Sometimes the very things we do to help maintain our equilibrium so that we can continue to be good Caregivers make our Loved One’s jealous.  How could it be otherwise.  We are the people closest to them.  We are the ones they depend on for all their needs.  They would love to be able to take care of themselves.  They would love to take some time to do the things that used to bring them joy.  They would love to get away on their own just to enjoy themselves.  They can’t any longer.  Our freedom, however limited we may feel it to be, can be for them a painful reminder of the freedom they have lost. 

As a result, sometimes Caregivers don’t hear the words of appreciation for all they do, words they would like to hear.  Sometimes Caregivers receive some passive aggressive indications that they are not appreciated.  Sometimes Caregivers feel as if their Loved Ones resent them instead of appreciate them.  Sometimes they do resent us, whether it is fair or not for them to do so.

I have taken over the kitchen duties from Mary Ann.  Her way of responding if anyone asks about cooking is to say, “Theywon’t let me in the kitchen any more.”  She says it with a tone that sounds blaming.  It is the way she expresses her frustration that she has lost one of her most meaningful activities, one from which she got lots a positive feedback and satisfaction.

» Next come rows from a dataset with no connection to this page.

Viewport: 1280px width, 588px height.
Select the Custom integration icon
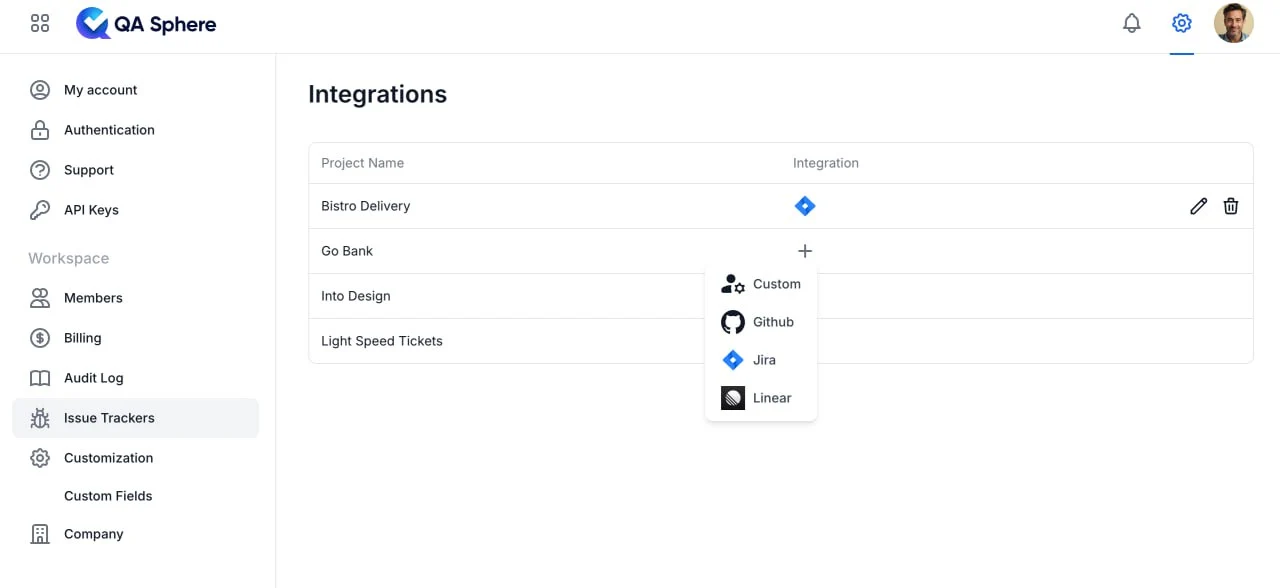[x=732, y=284]
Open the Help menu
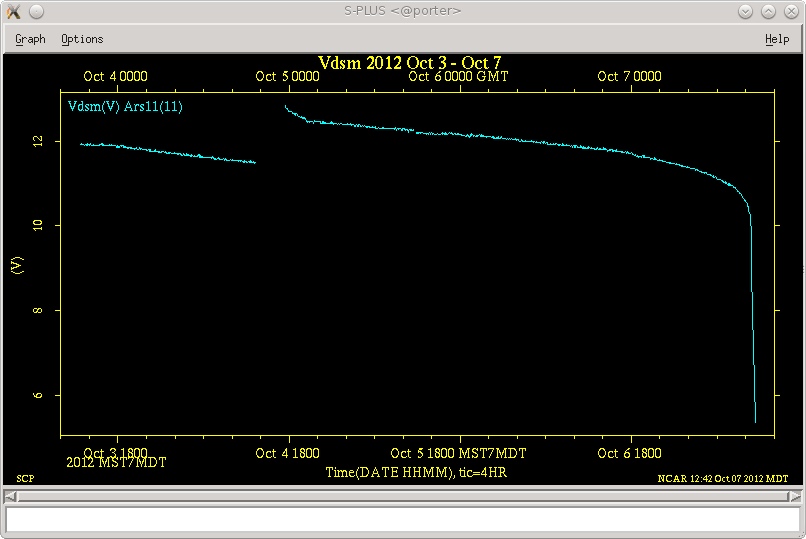 pos(776,39)
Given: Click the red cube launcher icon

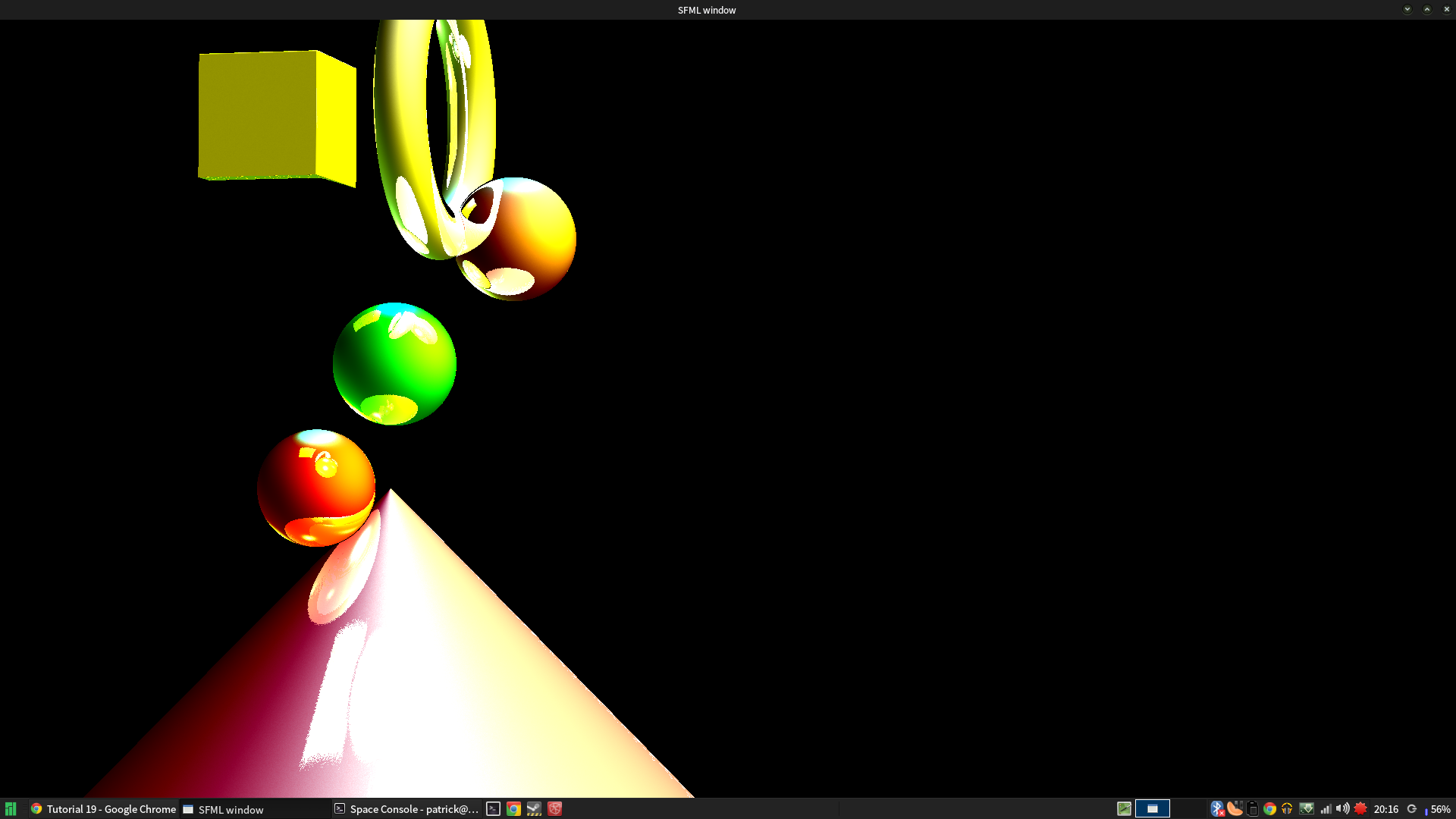Looking at the screenshot, I should [x=555, y=809].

When the Grandchilren come and visit, there are hugs and kisses for both Grandma and Grandpa, but I am the one who can respond to the Grandchilren, who can talk with them and read to them and play with them.  The attention they give me is hard for Mary Ann to see.  It is another reminder to her of what she has lost. 

When people visit for any reason, her words are few or barely audible due to the progression of the Parkinson’s Disease.  I am the one who engages in conversation.  She has always been the entertaining one who had the smart-aleck comments to make.   She still has that wicked sense of humor and will get you when you least expect it.  Those who know her well still enjoy her sense of humor.  Now, her thoughts don’t always translate into audible words quickly enough to keep up with many conversations.   Of course, she gets frustrated and a little jealous.   

Caregivers are the ones who are the most accessible when Carereceivers need to vent their frustrations.  Their limitations are highlighted by anything we do, especially anything that was in their territory before the chronic illness took its toll. 

We feel hurt that we are doing so much for them but are not appreciated adequately for it.   One of the tasks that comes with caring for someone we love is to allow them to express their frustration, yes, even at us.  We are only human, so it does hurt when it happens.  The real culprit here is the chronic disease, in our case, the Parkinson’s.  While resentment and hurt feelings are a part of the Caregiver/Carereceiver relationship, it is the third member of the relationship, the chronic disease that is the source of the frustrations. 

In our best moments, we can talk about the frustrations and the jealousies and the hurt feelings and the lost freedoms.  My goal in keeping my equilibrium in the face of what the Parkinson’s has tried to steal from us is to match expectations with reality.  If I am constantly expecting Mary Ann to behave in a way that caresses my ego as a noble Caregiver, when she does not, my feelings are hurt, I am disappointed, and even more frustrated by all the difficult tasks associated with that Caregiving.  When I remember what has been taken from her, how hard it is for her to accept that she cannot do almost all of the things that formerly brought her satisfaction, when I remember what she has lost, it is easier to accept the times her frustrations come my way. 

It isn’t fair, it is just what it is.   Yes, there are sometimes hurt feelings and misplaced frustrations.  It comes with the territory.   The goal is to recognize the real culprit and refuse to allow that culprit to damage our relationship.